§ WHAT YOU SHOULD DO: What you should give back is every line from the one containing "At what coordinates" through the last line of the records below, word for word and without pictures.

──────── RECORDS ────────

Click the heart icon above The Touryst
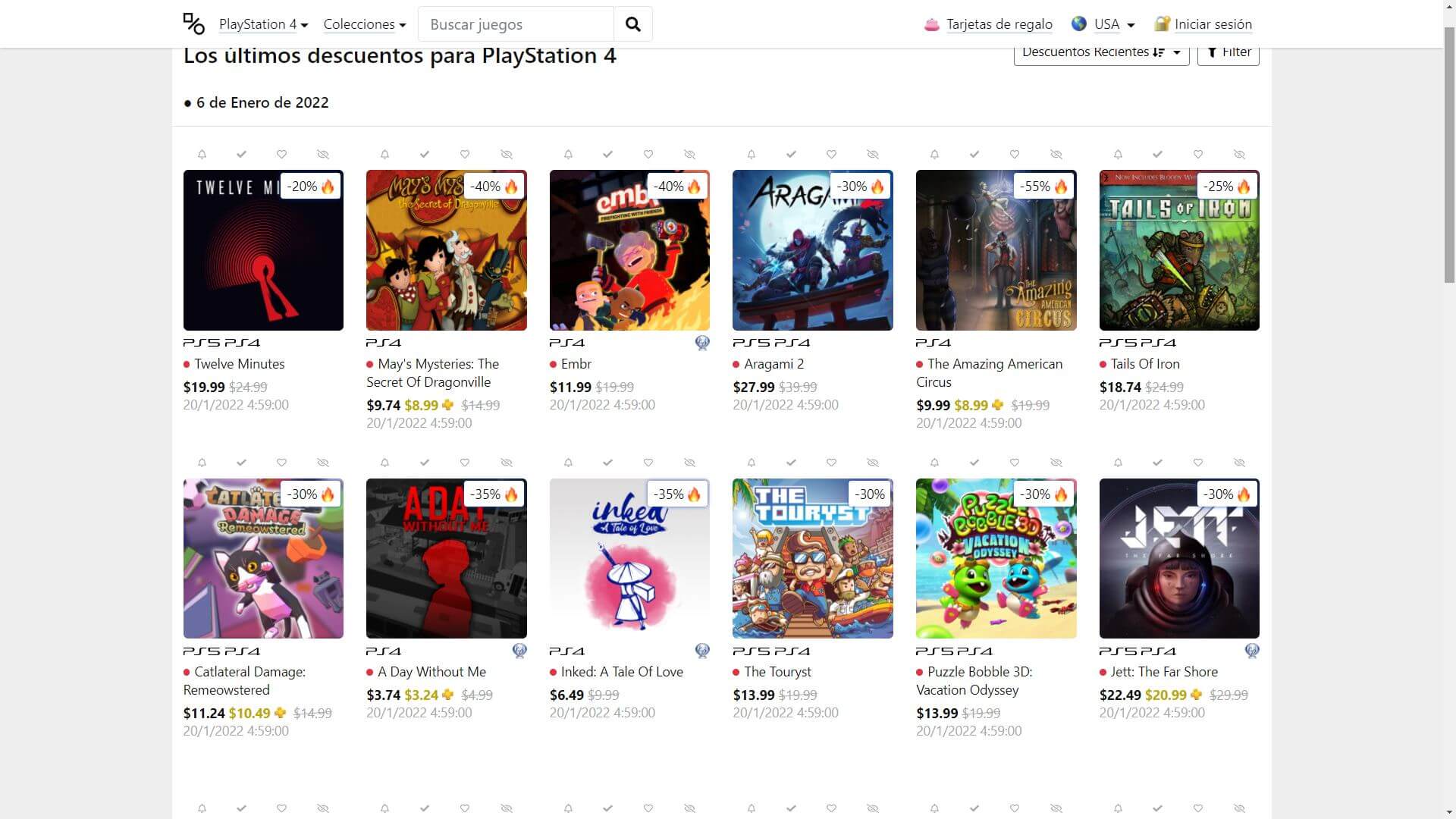1456x819 pixels. tap(831, 463)
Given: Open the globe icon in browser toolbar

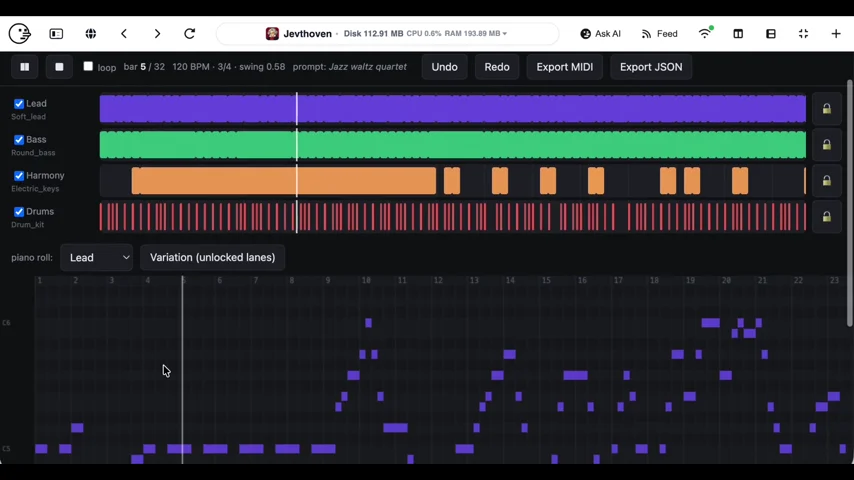Looking at the screenshot, I should [x=91, y=34].
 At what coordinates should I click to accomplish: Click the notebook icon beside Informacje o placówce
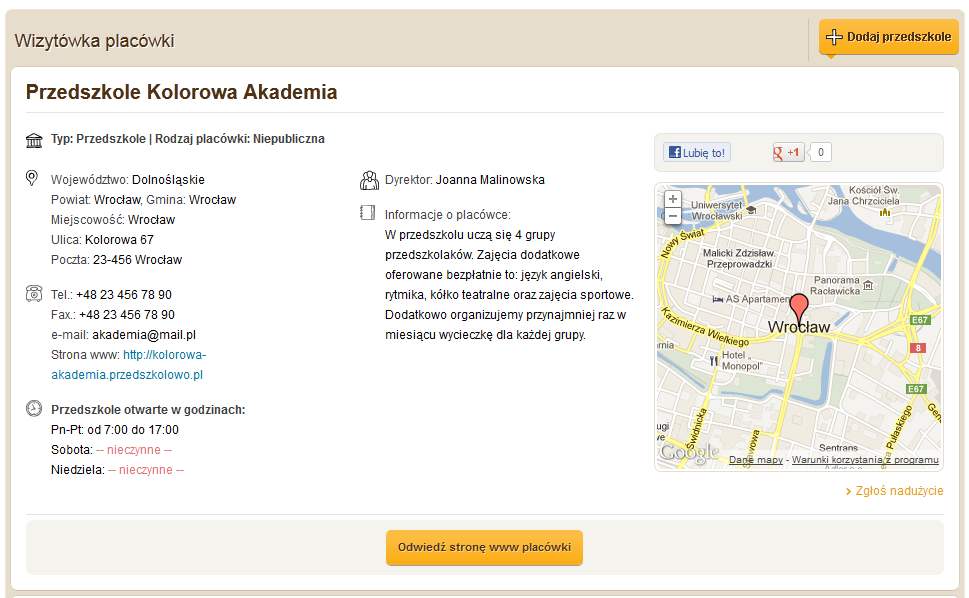pos(367,213)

────────

§ SOLUTION TO THIS EXERCISE:
 At what coordinates should I click to accomplish: Click the notebook icon beside Informacje o placówce
pos(367,213)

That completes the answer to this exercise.